> [WHAT IS NEEDED]: From the data below, copy the lines word for word. Start at the line that contains "Click the Применить button" and end at the line that contains "height=197. click(x=46, y=72)", including both of those lines.

> [SUPPLIED DATA]:
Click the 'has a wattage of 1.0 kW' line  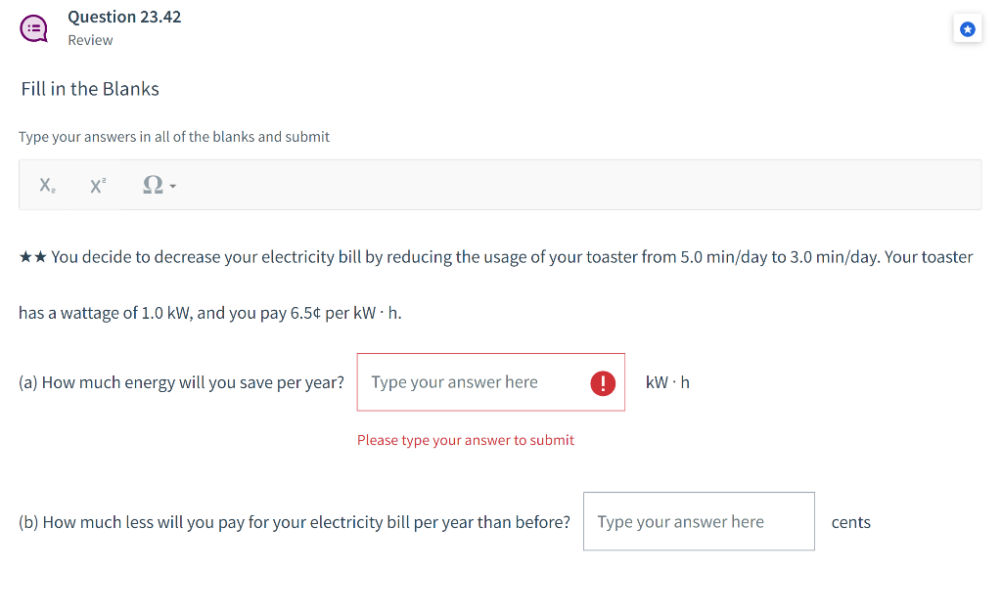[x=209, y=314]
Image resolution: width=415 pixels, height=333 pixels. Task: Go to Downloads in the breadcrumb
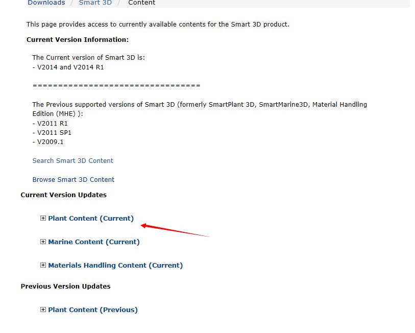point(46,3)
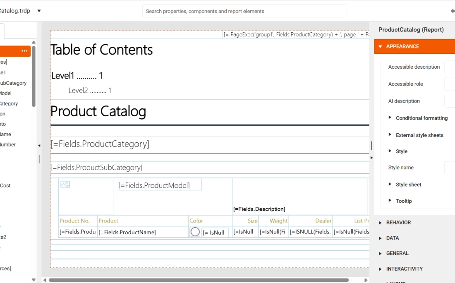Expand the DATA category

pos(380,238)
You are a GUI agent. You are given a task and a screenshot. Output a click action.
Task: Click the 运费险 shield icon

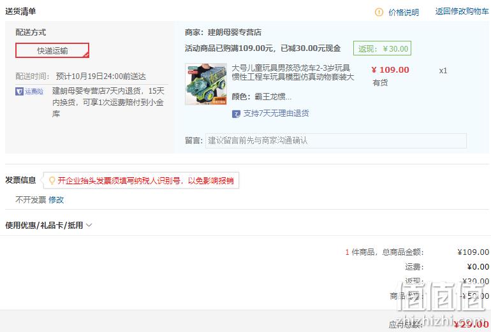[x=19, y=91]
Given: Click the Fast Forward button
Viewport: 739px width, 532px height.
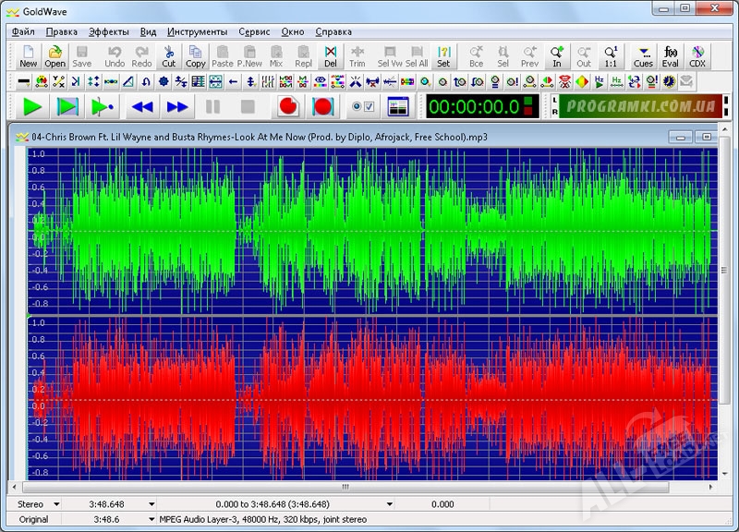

---

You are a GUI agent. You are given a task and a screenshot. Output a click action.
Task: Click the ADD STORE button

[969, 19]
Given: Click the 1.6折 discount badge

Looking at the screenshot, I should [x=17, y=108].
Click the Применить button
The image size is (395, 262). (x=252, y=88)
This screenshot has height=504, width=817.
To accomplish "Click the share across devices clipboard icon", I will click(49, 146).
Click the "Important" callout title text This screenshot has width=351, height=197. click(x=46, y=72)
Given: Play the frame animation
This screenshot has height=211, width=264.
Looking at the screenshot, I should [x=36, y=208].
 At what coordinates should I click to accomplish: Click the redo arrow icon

...

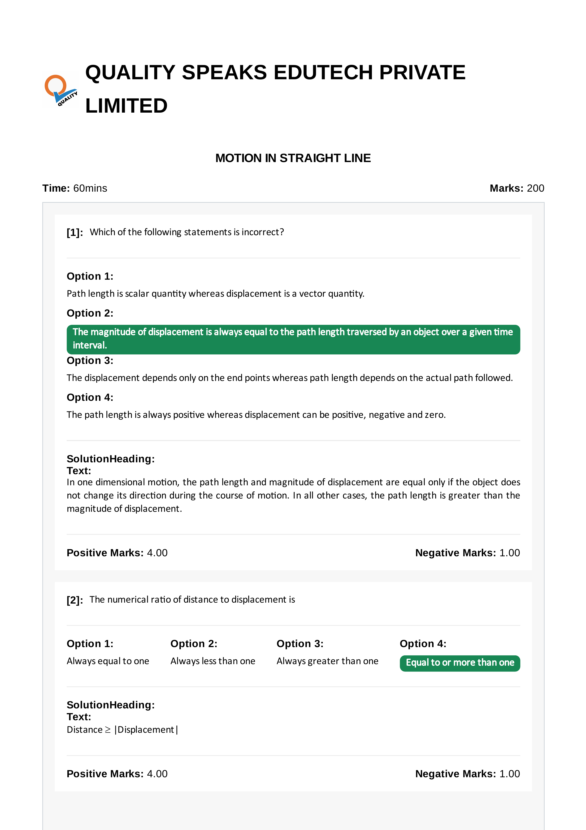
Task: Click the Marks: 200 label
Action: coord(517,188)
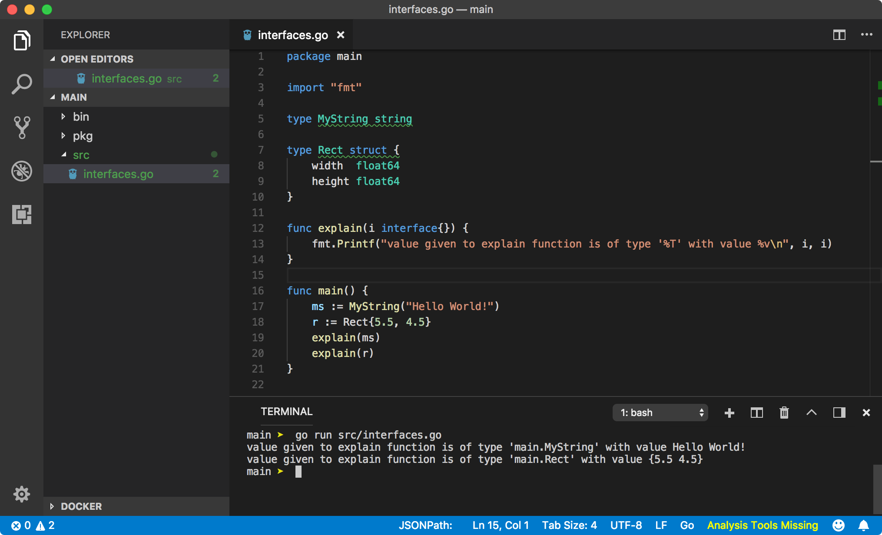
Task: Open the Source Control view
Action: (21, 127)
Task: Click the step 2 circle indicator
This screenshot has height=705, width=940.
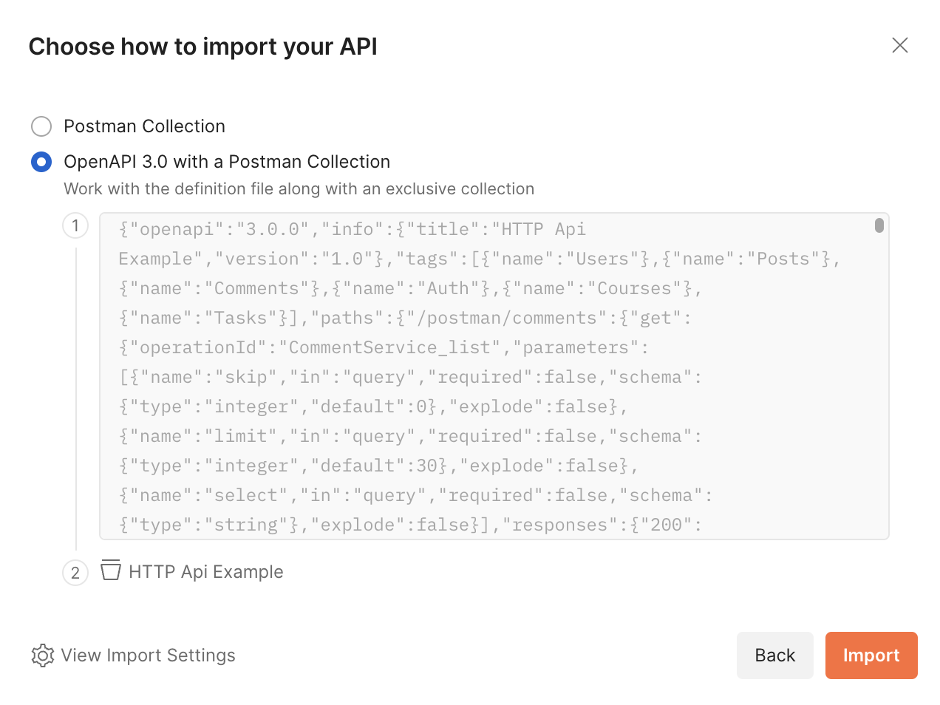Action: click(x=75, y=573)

> [EXERCISE ANSWER]:
Click the Применить button
The image size is (395, 262). (x=252, y=88)
This screenshot has height=504, width=817.
To accomplish "Click the share across devices clipboard icon", I will click(49, 146).
Click the "Important" callout title text This screenshot has width=351, height=197. click(x=46, y=72)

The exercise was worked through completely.